* What the task requires *
Using the listing below, give again exactly the lines from the line with "Task: Click multiple" to the line with "1284x424 pixels.", inclusive, without the pictures.

* Data in this exercise *
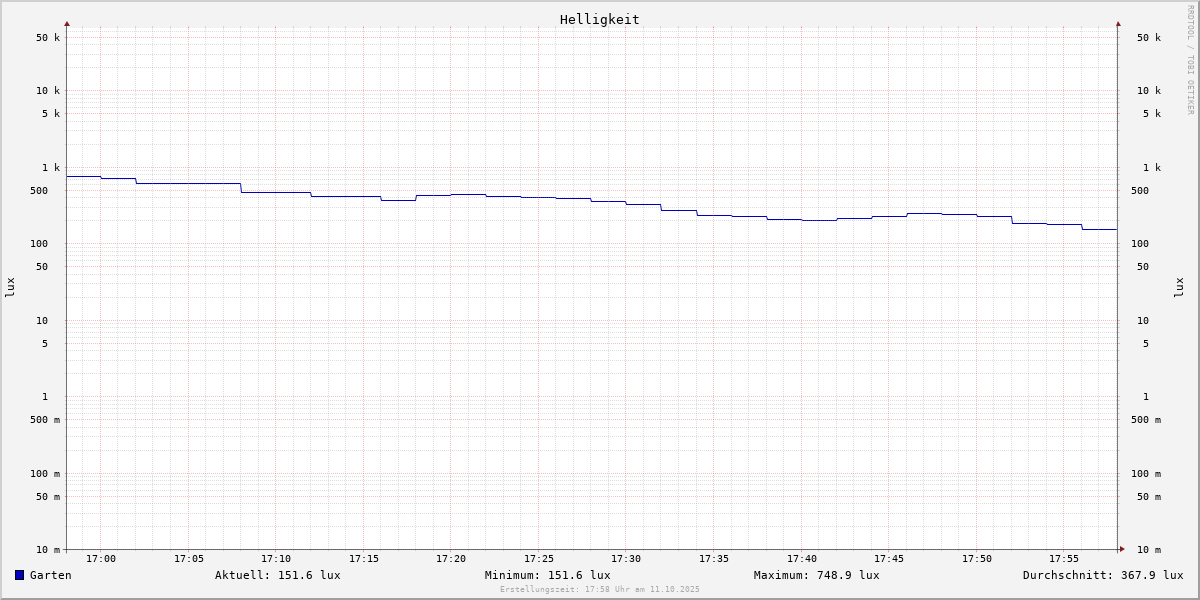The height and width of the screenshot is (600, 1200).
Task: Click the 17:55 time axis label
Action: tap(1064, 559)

...

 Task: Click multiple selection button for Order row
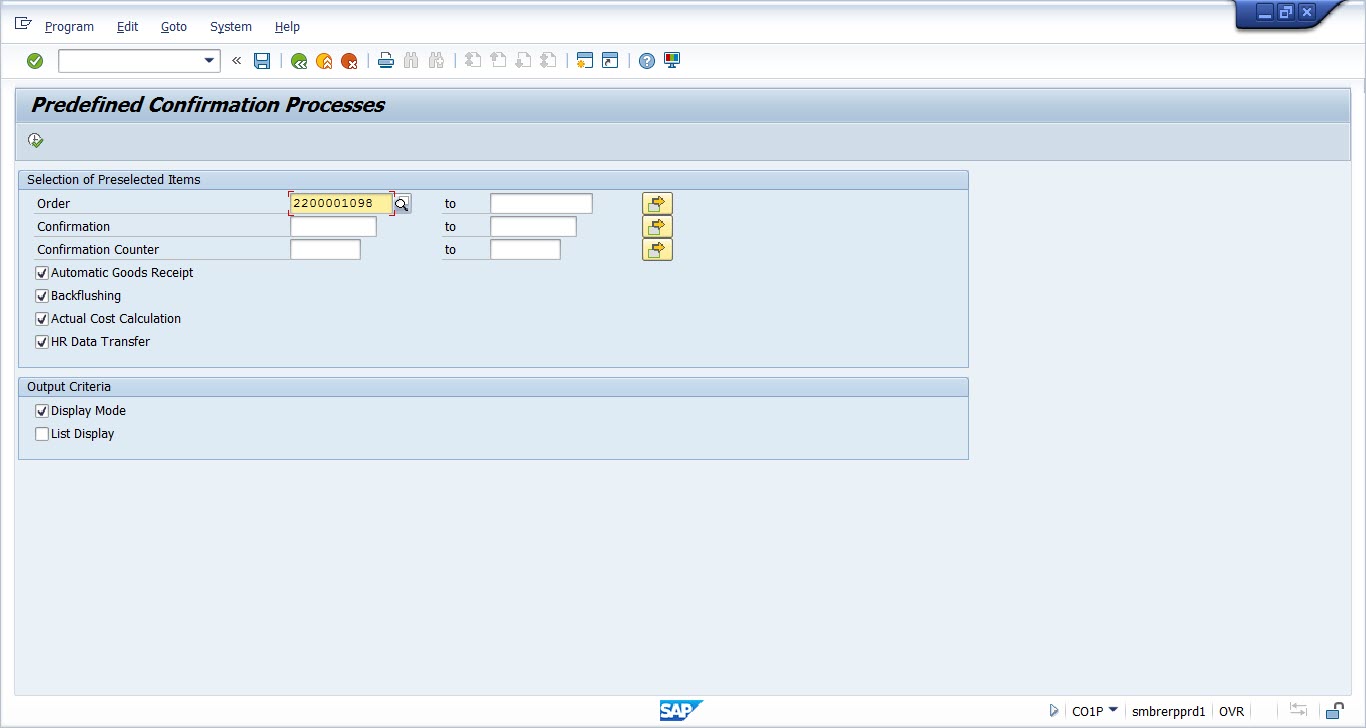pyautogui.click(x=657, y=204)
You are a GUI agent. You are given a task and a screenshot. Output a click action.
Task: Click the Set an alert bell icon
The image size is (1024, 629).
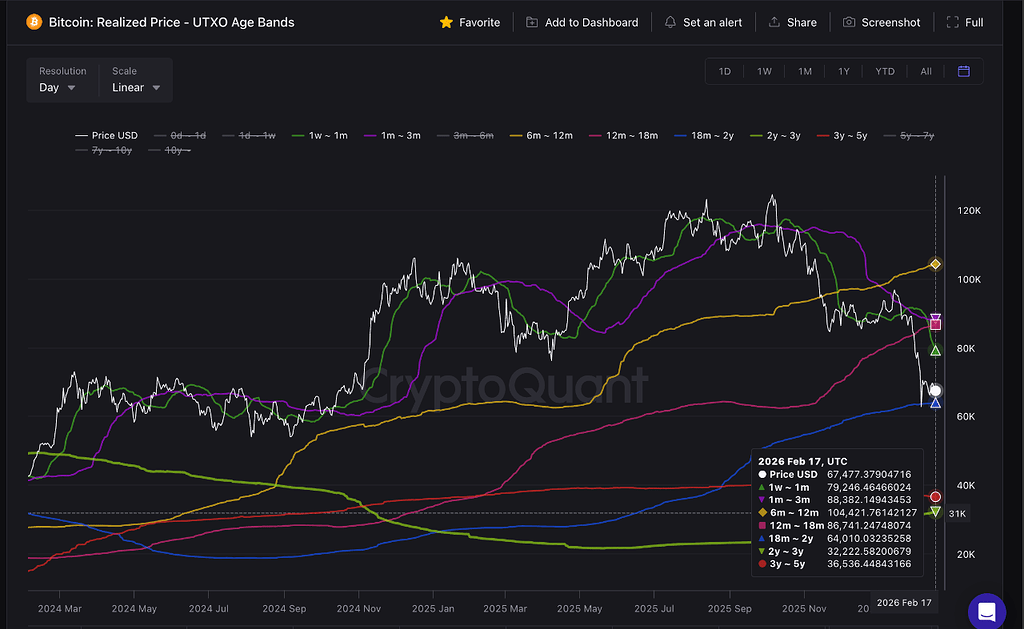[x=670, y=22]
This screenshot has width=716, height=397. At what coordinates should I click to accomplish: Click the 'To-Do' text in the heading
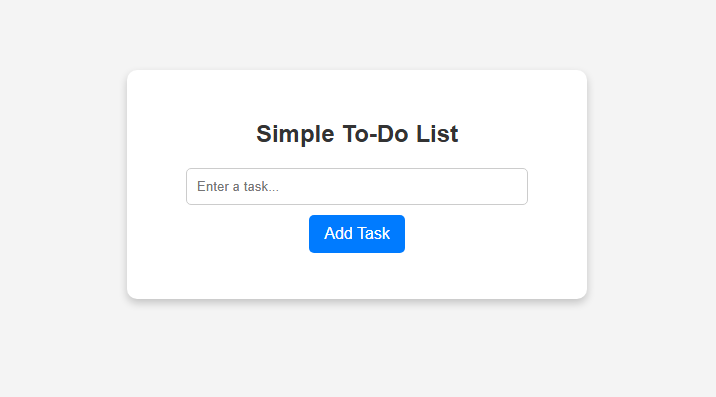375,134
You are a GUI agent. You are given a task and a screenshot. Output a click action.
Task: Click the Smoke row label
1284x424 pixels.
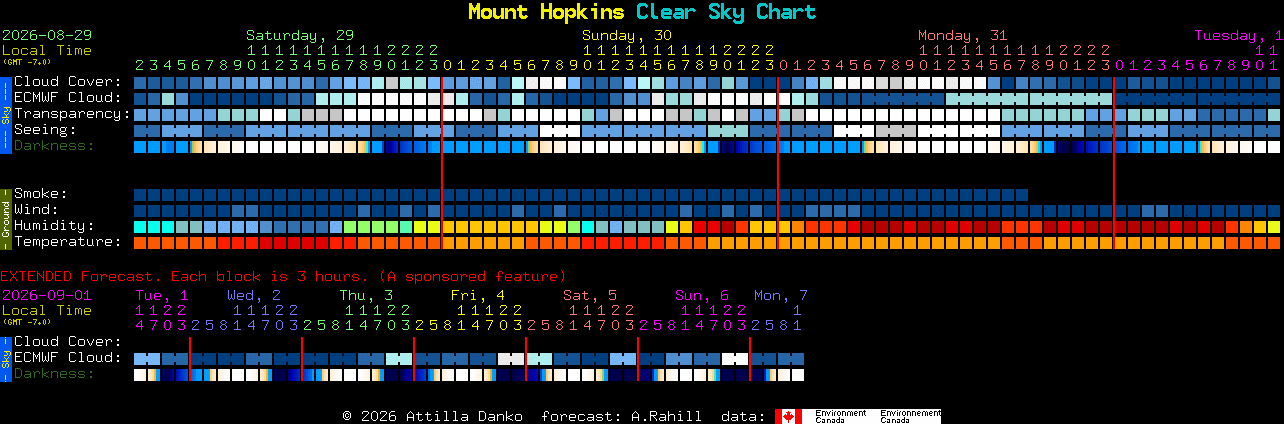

* Task output *
 Task: Click multiple selection button for Order row
pyautogui.click(x=657, y=204)
You are a GUI agent. You are given a task and a screenshot. Output a click action.
Task: Click the Set an alert bell icon
The image size is (1024, 629).
[x=670, y=22]
This screenshot has width=716, height=397. At what coordinates should I click to accomplish: Click the 'To-Do' text in the heading
375,134
You are a GUI agent. You are given a task and a screenshot. Output a click action.
Task: Click the Smoke row label
1284x424 pixels.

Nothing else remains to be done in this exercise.